Six years out of a PhD in English literature, I’m in the third and final year of a teaching contract at a prestigious UK university. The contract, I’m assured, won’t be extended, but at any rate I’m running out of willpower to go on in academia.
I currently manage my family life around a weekly 400-mile round trip in my car. The goal was always to find work closer to home, but that work never materialised. Since starting my current job, I’ve only seen three permanent posts in my field advertised; I applied for all three but was shortlisted for none. Some of these positions, I later discovered, attracted well over 100 applicants. I’ve only made it to three interviews in total since finishing my PhD, including the one for my current role.
The job market in English literature has been miserable for as long as most can remember, but it seems to be hitting rock bottom as a result of a drop in overseas students and other knock-on effects of Brexit and the pandemic, as well as frozen tuition fees and a declining uptake of GCSE and A-level literature courses. In addition, subjects like English are increasingly frowned upon by a government waging war on “low-earning” degrees, and whole departments are currently threatened with closure or are quietly renewing pandemic-era freezes on hiring.
Academia doesn’t owe anyone a living, but I do feel short-changed. When I began my doctorate, I was told that I’d need at least two articles published if I wanted to land a job. By the time I submitted, that had been revised to needing to have made moves towards publishing my thesis as a book. But the repeated insistences that this would boost my luck in the job hunt have not been borne out. When you apply for an “entry level” job, you are increasingly up against mid-career ship-jumpers; in that scenario, there’s no conceivable number of publications, hours of teaching or anything else that will definitively boost your fortunes. You might well move up the queue, but you’re still two-thirds of the way back.
Senior colleagues recall their own “wilderness years”, bouncing between teaching posts and institutions to make ends meet, with something approaching fondness. Such tales are told to reassure us newbies that established academics know only too well what it was like waiting for that permanent post, but that our time, too, will come if we only persevere a little longer. I’m sure that no one wishes us anything but kindness when they give us such advice, but those with secure contracts really don’t seem to realise how bad things have become unless they’ve recently been on hiring committees themselves.
I’m not suggesting that senior colleagues should be telling us all to look for work outside academia, but it would certainly help if that idea weren’t treated as dishonourable, if not downright unthinkable. When I tell colleagues I’m thinking about quitting, responses tend to suggest I’m being melodramatic, running along the lines of “come on now, it’s not that bad”. At the more extreme end, you’re looked at as if you’ve just said something deeply offensive or you were dying.
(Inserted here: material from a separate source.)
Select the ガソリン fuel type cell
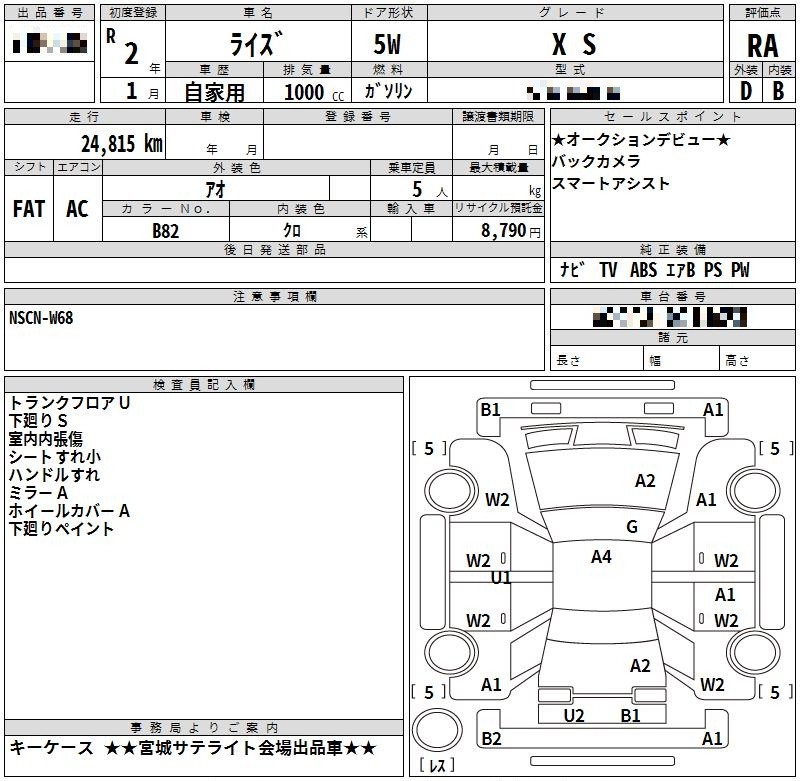This screenshot has height=781, width=800. point(388,91)

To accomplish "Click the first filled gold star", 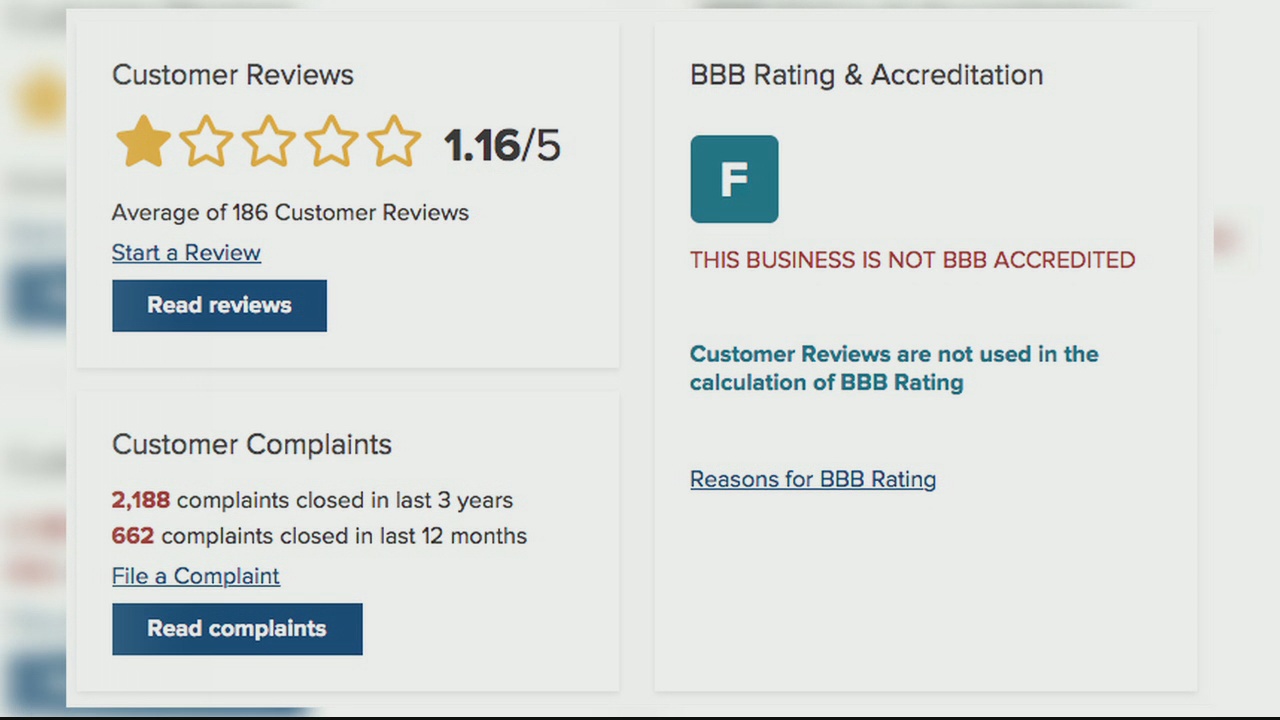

An insecurely employed colleague of mine recently told her mentor she was considering non-university employment. He grinned at her and told her to keep at the job hunt for now – after all, he said, all his previous mentees had landed academic jobs. The mentor meant well, but such advice is plain toxic. It tells the candidate that if they don’t land a job, they’re an abnormality and a failure.
This widespread reluctance to think outside the profession is a symptom not so much of academics’ supposed lack of transferable skills as of how academics narrate their trade to themselves and to one another. We learn to treat academia as a calling rather than a job, and we justify our chosen paths by denigrating roads not taken. But while no early-career academic would make the concessions we do if we didn’t think academia were a great career, we should not regard work outside academia as worth less than work within it.
No one at the level of teaching staff and researchers is in a position, individually, to change the state of employment overnight. But everyone must realise that, these days, even a term’s worth of teaching can’t readily be found (and won’t be properly paid). It is simply unrealistic to tell everyone in the job market today that it’s all just a matter of time and tenacity. The kindest thing, now, would be for the advice to catch up with that reality.
Chris Townsend is a fellow in English at Christ’s College, University of Cambridge.